Furthermore, Senior Advocate Rahul Mehra appearing for the Delhi Government submitted that 171 MT of buffer stock has been installed and that the Delhi Government is in the process of installing another 150 MT.

"If we take all the tanks, we will have 1200 MT plus. Currently it's 171 buffer stock. If the trend increases, then much before the third wave and large numbers, we will have to ensure that there is buffer stock," Mehra submitted.

Hearing this, Justice Singh orally remarked that there has to be scientific formula in analysing the aspects concerning creation of buffer stock. He said:

"The moment there is a shortage, every state will want it. Is there somebody who is scientifically analysing it and coming to a conclusion? There should not be a knee jerk reaction where everyone is wanting."

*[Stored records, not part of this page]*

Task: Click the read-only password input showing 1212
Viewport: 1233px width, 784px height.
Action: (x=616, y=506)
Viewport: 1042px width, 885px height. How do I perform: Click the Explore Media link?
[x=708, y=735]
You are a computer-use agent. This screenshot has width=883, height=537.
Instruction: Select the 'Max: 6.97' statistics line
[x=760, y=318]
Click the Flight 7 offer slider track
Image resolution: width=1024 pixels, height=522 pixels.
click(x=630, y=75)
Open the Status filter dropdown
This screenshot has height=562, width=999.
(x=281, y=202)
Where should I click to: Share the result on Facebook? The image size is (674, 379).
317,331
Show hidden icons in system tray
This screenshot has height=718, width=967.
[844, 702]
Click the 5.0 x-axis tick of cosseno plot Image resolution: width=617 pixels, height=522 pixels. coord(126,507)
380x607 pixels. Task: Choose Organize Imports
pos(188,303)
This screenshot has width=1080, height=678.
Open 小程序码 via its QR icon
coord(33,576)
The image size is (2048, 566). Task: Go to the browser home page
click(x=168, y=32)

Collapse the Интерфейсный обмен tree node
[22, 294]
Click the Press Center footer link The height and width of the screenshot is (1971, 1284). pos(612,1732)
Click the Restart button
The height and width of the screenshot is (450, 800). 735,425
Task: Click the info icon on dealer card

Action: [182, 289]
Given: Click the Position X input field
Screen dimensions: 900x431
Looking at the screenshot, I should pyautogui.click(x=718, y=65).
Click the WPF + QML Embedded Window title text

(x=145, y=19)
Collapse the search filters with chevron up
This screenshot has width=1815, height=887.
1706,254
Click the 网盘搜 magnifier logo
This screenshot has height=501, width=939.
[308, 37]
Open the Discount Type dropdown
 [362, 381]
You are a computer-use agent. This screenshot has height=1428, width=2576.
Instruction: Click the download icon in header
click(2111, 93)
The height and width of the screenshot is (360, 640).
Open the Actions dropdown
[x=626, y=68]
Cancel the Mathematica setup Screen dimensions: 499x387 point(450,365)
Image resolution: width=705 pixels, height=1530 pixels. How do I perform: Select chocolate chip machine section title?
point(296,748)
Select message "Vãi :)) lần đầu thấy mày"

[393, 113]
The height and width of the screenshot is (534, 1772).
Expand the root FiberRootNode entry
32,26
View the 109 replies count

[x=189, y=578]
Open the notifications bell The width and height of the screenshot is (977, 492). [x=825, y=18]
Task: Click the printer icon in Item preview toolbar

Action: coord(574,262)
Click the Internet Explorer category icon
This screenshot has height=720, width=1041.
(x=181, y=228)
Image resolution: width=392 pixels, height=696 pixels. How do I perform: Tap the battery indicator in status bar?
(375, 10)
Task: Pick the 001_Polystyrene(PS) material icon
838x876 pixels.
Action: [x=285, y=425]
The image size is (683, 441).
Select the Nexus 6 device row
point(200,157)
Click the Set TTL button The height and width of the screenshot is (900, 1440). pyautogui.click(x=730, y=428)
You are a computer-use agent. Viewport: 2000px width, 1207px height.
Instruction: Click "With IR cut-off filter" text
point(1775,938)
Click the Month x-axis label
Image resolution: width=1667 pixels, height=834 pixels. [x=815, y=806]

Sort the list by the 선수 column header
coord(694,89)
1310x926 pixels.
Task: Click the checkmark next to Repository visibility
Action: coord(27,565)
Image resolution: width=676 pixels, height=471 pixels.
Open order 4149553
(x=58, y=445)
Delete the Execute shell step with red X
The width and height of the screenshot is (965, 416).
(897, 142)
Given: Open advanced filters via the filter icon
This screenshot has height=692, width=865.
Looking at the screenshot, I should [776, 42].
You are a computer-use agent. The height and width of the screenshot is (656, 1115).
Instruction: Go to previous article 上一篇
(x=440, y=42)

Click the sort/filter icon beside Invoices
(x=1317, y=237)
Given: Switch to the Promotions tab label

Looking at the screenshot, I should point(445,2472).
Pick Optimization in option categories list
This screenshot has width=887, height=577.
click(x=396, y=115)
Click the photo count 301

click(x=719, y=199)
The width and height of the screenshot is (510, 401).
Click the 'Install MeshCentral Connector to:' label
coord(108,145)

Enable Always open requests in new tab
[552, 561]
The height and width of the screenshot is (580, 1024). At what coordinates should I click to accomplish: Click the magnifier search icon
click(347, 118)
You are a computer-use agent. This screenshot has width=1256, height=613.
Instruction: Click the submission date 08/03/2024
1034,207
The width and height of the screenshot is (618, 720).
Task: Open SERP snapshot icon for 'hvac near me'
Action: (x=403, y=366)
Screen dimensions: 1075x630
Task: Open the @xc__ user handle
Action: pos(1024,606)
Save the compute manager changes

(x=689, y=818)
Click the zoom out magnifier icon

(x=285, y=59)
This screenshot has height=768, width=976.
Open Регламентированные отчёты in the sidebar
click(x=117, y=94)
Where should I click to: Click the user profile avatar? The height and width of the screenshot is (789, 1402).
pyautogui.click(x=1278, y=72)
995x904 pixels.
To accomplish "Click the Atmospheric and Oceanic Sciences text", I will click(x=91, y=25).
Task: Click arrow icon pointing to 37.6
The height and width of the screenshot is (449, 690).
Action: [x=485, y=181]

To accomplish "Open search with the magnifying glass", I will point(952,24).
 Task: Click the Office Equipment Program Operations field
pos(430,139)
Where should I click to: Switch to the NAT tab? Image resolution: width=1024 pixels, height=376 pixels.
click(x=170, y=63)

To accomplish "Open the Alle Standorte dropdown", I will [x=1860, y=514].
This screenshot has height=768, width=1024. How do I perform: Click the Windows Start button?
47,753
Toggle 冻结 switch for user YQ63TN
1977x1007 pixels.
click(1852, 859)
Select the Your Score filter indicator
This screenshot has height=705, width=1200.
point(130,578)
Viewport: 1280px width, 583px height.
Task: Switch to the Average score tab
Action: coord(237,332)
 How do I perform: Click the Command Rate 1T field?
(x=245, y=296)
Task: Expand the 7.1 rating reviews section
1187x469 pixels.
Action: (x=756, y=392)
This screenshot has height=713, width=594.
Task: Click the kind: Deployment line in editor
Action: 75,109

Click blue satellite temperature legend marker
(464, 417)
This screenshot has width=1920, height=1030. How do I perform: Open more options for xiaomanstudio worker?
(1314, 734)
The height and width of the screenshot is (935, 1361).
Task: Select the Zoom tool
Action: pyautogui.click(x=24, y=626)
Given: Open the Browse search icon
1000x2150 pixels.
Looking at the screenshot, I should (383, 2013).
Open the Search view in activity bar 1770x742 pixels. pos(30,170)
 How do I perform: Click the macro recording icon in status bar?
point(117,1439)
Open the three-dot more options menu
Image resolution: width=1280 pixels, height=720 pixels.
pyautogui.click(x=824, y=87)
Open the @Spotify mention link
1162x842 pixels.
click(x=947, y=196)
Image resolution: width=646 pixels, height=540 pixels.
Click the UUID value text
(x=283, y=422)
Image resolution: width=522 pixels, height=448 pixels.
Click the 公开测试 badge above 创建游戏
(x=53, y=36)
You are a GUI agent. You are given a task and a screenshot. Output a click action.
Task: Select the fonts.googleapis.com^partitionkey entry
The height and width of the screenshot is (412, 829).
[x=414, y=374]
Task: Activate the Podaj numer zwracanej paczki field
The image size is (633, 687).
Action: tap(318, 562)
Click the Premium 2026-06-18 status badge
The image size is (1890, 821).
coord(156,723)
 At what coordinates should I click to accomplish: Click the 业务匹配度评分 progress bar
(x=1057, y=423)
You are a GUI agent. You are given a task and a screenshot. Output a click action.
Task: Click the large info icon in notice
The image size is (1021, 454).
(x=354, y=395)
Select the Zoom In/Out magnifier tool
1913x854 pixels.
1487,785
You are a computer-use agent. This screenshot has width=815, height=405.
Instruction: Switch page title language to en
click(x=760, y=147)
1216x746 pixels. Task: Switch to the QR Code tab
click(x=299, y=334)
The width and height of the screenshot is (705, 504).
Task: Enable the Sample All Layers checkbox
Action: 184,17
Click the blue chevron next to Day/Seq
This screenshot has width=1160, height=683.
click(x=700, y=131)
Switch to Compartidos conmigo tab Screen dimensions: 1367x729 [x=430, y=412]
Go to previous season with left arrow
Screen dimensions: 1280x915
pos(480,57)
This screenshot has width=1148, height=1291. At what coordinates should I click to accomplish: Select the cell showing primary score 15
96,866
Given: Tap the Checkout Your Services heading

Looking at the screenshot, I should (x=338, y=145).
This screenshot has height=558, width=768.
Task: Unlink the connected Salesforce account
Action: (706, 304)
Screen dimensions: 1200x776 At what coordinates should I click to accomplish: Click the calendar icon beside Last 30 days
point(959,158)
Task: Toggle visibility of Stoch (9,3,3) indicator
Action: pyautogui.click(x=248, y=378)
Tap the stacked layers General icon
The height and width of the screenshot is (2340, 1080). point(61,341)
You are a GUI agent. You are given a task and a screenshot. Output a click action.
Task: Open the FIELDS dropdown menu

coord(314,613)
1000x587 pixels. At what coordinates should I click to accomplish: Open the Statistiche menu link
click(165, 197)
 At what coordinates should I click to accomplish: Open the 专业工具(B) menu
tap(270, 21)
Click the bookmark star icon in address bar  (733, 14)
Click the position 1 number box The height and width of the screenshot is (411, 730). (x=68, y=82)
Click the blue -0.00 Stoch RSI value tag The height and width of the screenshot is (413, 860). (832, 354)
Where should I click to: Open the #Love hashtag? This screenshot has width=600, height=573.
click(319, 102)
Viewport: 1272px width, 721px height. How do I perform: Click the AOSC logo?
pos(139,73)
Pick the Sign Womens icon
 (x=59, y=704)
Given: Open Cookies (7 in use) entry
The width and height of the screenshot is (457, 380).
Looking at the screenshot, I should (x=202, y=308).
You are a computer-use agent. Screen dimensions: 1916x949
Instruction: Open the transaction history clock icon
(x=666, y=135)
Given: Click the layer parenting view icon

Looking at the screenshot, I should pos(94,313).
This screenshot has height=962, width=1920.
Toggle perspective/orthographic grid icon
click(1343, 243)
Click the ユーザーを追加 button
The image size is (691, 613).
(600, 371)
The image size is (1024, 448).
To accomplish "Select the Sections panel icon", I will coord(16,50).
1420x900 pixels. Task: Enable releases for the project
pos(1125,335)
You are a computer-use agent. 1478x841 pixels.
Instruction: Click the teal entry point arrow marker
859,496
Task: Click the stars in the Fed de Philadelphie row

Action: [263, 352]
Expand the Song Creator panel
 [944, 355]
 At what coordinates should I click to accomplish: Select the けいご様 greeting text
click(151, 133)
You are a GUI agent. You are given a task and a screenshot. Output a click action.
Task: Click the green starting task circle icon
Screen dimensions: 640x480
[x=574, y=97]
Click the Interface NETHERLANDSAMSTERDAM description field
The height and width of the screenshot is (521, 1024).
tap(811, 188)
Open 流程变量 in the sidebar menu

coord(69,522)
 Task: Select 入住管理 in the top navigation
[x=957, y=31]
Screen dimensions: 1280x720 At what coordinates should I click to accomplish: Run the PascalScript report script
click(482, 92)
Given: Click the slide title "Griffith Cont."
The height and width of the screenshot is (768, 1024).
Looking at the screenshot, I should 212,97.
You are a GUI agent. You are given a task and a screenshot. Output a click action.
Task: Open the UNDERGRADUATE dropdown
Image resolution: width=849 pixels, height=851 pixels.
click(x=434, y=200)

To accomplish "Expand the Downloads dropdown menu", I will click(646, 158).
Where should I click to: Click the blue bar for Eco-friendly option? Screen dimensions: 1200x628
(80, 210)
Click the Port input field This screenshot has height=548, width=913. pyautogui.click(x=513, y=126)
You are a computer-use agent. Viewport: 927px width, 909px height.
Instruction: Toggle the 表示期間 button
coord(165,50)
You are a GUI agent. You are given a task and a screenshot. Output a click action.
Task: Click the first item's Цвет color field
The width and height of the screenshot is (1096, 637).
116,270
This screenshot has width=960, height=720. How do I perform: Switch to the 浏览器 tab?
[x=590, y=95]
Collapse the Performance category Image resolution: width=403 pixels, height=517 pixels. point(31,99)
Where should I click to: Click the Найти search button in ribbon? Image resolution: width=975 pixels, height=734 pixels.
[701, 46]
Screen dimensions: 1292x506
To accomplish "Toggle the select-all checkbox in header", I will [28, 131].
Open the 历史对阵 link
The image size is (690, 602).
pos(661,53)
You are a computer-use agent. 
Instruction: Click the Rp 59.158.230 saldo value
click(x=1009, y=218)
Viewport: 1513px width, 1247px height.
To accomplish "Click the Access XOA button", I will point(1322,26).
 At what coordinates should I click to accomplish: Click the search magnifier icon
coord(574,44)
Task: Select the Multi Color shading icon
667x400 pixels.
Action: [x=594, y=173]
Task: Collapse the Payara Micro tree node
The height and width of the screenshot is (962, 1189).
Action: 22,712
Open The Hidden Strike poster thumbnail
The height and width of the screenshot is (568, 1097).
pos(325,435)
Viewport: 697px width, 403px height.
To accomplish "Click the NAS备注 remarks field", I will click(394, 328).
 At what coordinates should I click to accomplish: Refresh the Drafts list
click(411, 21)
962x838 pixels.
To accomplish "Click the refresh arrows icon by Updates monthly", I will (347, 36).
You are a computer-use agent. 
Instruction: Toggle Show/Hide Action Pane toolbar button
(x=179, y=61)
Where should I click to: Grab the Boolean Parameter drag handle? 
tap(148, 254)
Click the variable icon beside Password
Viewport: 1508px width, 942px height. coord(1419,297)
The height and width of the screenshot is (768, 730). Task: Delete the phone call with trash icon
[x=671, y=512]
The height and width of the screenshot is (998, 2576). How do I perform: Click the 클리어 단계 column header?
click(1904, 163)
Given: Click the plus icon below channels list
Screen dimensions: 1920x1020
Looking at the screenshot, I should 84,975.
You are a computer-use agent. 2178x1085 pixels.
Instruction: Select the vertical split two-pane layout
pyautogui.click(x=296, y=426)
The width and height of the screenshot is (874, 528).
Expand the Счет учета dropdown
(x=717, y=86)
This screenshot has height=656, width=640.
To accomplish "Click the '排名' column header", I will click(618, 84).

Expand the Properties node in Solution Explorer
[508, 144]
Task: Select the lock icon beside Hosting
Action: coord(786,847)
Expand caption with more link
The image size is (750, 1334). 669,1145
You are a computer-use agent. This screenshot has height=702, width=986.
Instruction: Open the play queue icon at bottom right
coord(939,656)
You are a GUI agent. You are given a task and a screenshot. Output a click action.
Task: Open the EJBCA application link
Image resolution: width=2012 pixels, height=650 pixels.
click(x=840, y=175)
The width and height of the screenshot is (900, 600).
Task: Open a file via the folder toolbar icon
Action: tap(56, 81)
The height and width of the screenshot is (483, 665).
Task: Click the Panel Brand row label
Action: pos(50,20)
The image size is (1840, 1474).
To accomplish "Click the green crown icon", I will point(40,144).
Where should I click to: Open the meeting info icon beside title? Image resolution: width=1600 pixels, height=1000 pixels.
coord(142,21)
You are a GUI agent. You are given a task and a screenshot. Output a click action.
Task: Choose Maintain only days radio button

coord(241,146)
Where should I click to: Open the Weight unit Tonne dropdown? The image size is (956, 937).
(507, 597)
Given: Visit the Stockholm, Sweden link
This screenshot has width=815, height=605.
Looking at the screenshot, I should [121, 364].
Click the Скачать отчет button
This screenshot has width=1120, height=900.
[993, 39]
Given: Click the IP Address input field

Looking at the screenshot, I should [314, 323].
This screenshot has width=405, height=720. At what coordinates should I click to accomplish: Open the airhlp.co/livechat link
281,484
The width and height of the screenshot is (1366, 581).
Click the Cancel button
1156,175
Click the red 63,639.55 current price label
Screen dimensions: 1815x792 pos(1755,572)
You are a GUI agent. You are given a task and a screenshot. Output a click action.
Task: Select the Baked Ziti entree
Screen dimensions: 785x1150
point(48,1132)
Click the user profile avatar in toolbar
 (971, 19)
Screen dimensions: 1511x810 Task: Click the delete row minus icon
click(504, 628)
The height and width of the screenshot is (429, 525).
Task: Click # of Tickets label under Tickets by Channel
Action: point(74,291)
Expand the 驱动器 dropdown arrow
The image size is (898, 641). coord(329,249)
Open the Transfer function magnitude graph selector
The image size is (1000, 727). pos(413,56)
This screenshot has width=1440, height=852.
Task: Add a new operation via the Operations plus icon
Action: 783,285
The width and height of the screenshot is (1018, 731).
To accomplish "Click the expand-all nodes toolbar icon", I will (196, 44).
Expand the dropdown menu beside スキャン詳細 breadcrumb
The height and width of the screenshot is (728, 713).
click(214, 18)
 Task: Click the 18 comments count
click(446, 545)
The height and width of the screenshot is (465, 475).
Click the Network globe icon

On the other hand, Justice Sanghi remarked thus:

"The problem earlier was the LMO reaching Delhi. You didn't have tankers to carry it, you didn't have storage in Delhi. Once you create a storage in Delhi and you don't fill it up and wait for a time when the crisis arise, is it worth your while to store it or keep it?"

"Because tomorrow when you need it, if these tanks aren't filled up and supplies don't come from outside, these tanks will not be of any use at all," he said further.

Submitting that there are two committees constituted by the Delhi Government to oversee the gradation system and review the situation, Mehra stated that a status report will be filed by the GNCTD after the meetings with those committees are concluded.

Showing concerns on creation of a future buffer stock, Justice Singh said "If it's 100 today, it may peak to 200. Were concerned with that plus amount. We have no doubt about your 100 MT. We want to know that plus amount."

However, at this juncture, Mehra submitted that as per the recommendations by IIT Delhi for the Central Government, it would be appropriate if the Centre could state in their status report as to the steps they are taking to maximize GNCTD's resources.

On this, the Court also directed the Centre to file response on the steps it proposes to take, in compliance of IIT Delhi's recommendations.

With the aforesaid observations and directions, the Court listed the matter for further hearing on July 15.

During the previous hearings, the Court had directed the Centre to spell out its policy with regard to the priority of patients who should be administered the said drug, to maximize the lives that could be saved, amongst patients suffering from Mucormycosis also known as black fungus.

It also asked the Centre as to how camps run by Resident Welfare Associations (RWAs), in collaboration with Private Hospitals, may be able to work out in boosting the vaccination drive.

Case Title: Rakesh Malhotra v. GNCTD & Ors.